A total of 323 patients with necrotizing fasciitis were enrolled in this study. Table 1 shows the demographic characteristics of the patients. Males comprised 69.3% of the study population (224 males) and the average age was 57.5 years (SD = 15.3). The mortality rate was 16.1% (52/323). We observed that 279 (86.4%) subjects were positive for growth of wound cultures, and 65 (20.1%) subjects were positive for growth of blood cultures (Table 1). Sixty percent of our study population was diabetic and 68.7% of the patients underwent surgery within 24 hours of admission.

Table 1 Demographic characteristics of 323 patients with necrotizing fasciitis

Table 2 summarizes the microbiologic characteristics of the 279 patients who were positive for growth of wound cultures. Of the 279 patients, there were 126 patients with a single etiologic agent, and 153 patients with multiple etiologic agents. In the single etiology group, we found a significantly higher dispersion of subjects with Methicillin-susceptible S. aureus (MSSA) when compared with the multiple etiology group. Vibrio species, methicillin-resistant Staphylococcus aureus (MRSA), group A beta-hemolytic Streptococcus and Klebsiella pneumoniae were other the most common pathogens in the single etiology group.

Table 2 Microbiologic characteristics of 279 patients who had positive growth of wound cultures

The multiple etiology group showed a significantly higher number of patients with Gram positive cocci such as Enterococcus fecalis and S. viridians and Gram negative rods such as E. coli., Enterobacter spp., Acinetobacter baumannii, and Pseudomonas aeroginosa when compared with the single etiology group.

The microbiologic characteristics of 65 patients who were positive for growth of blood cultures are summarized in Table 3. Of the 65 patients, there were 61 patients with a single etiologic agent, and 4 patients with multiple etiological agents. In the single etiology group, we found a significantly lower number of patients with E. coli. when compared with the multiple etiology group, while Vibrio species, MSSA and MRSA were the most common pathogens in this group.

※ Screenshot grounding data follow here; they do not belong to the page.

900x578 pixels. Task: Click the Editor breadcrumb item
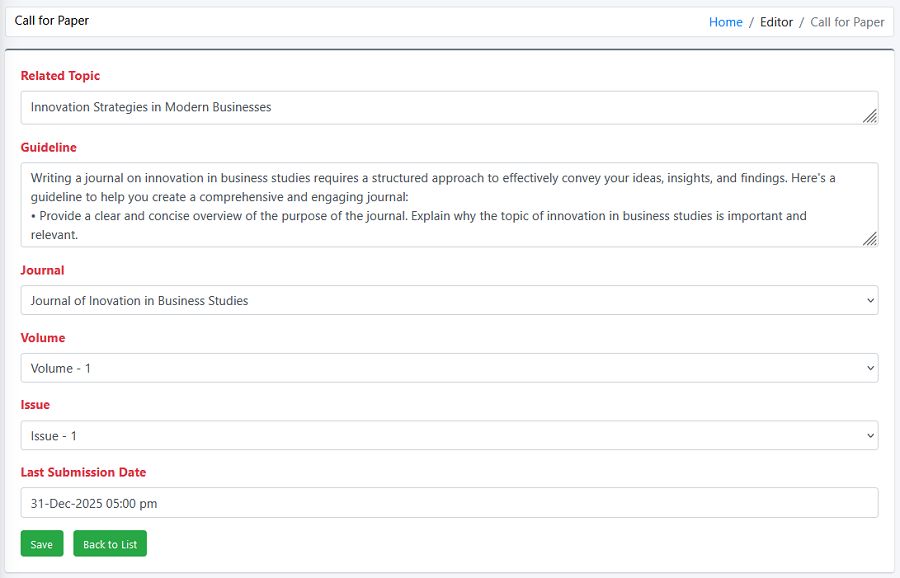point(776,22)
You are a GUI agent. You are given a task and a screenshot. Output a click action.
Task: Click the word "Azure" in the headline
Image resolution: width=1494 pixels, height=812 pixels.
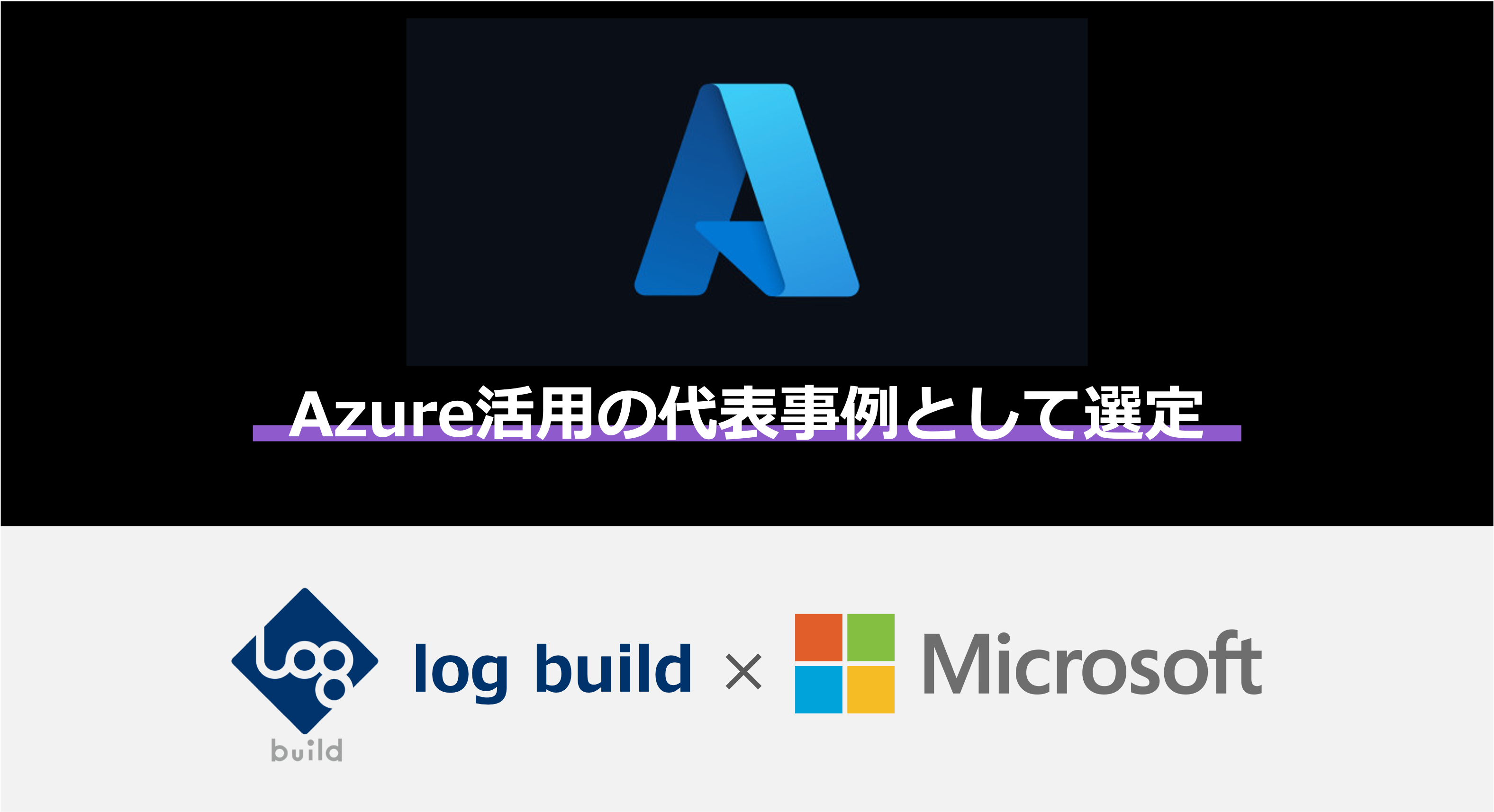tap(381, 414)
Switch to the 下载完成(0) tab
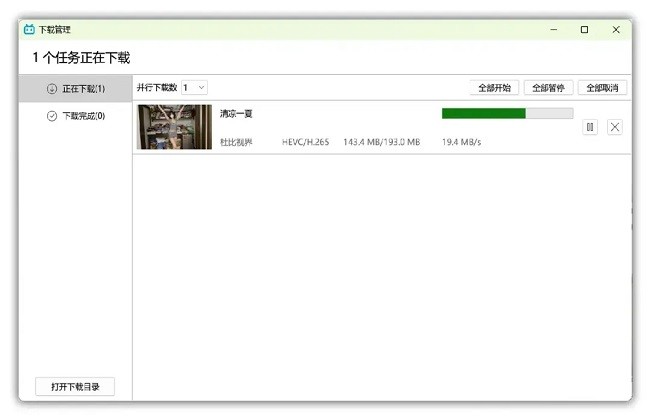Viewport: 650px width, 420px height. coord(83,116)
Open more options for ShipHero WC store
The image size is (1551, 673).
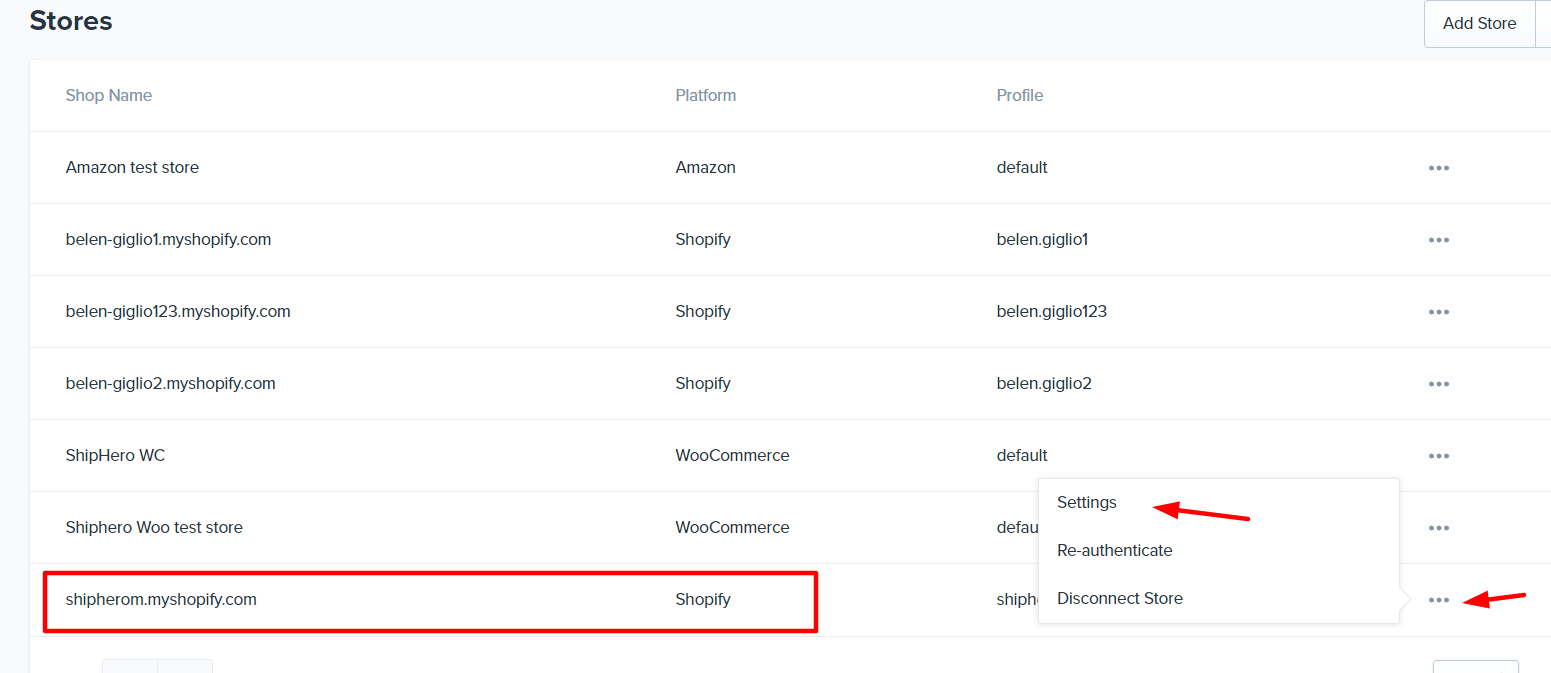pyautogui.click(x=1438, y=456)

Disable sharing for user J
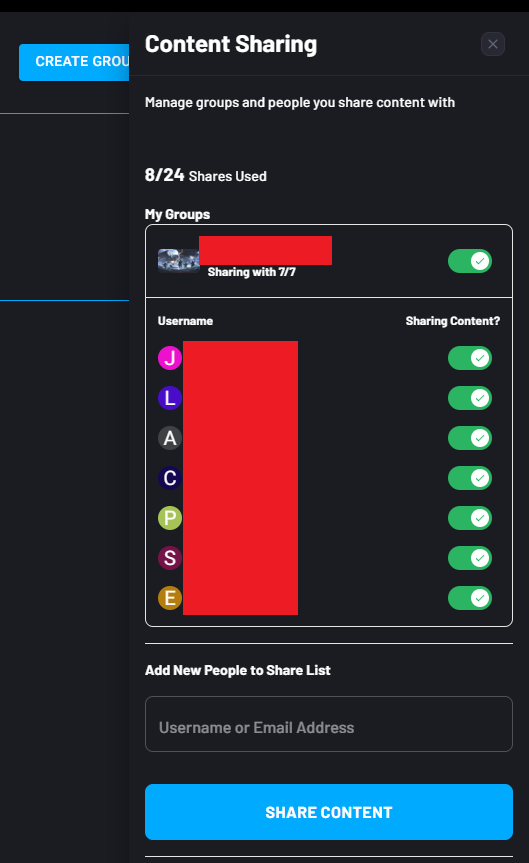pyautogui.click(x=470, y=358)
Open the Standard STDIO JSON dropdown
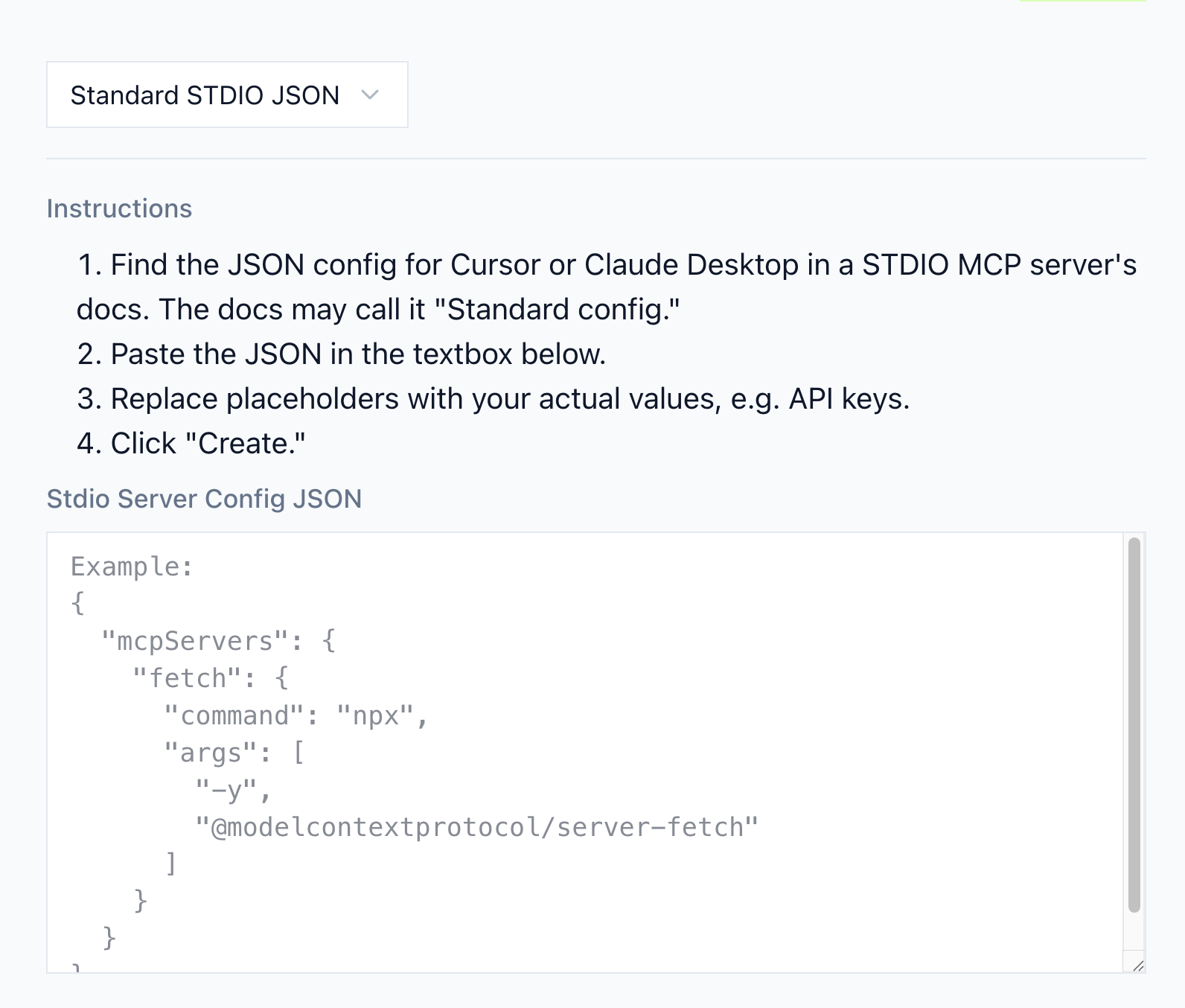This screenshot has width=1185, height=1008. tap(226, 95)
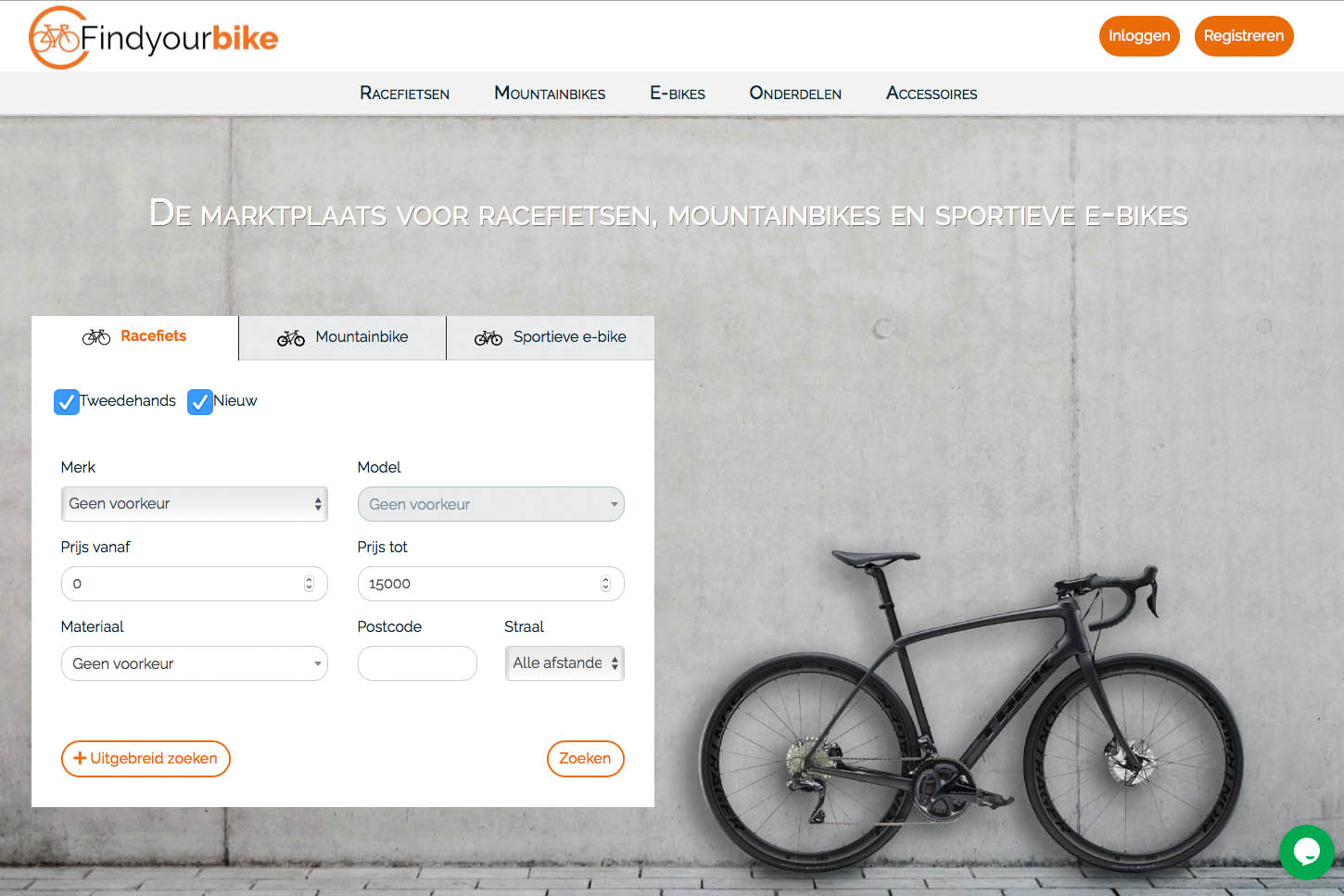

Table 3 Microbiologic characteristics of 65 patients with positive growth of blood cultures

We investigated the association of mortality with microbiological profile in the 279 patients who were positive for growth of wound cultures (Table 4) and in the 65 patients who were positive for growth of blood cultures (Table 5). Of the 38 patients with Gram negative bacterial BSI in our study, 81.6% had sepsis and 50% had hypotension at ER triage (data not shown). We showed that mortality was significantly associated with the presence of Clostridium spp. (P = 0.035) and Vibrio spp. (P <0.001) in wound cultures.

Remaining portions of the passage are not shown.